**Task statement**
Arrange the rows below into a numbered list, leaving out the blank lines between them.
___ Records provided ___
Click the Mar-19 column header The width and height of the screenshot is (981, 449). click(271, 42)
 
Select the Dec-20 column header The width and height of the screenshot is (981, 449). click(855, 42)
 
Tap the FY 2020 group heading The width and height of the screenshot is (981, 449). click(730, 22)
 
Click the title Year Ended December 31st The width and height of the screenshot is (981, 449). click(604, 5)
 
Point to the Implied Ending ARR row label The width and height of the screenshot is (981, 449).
___
**Result for this task**
1. Click the Mar-19 column header The width and height of the screenshot is (981, 449). click(271, 42)
2. Select the Dec-20 column header The width and height of the screenshot is (981, 449). click(855, 42)
3. Tap the FY 2020 group heading The width and height of the screenshot is (981, 449). click(730, 22)
4. Click the title Year Ended December 31st The width and height of the screenshot is (981, 449). click(604, 5)
5. Point to the Implied Ending ARR row label The width and height of the screenshot is (981, 449).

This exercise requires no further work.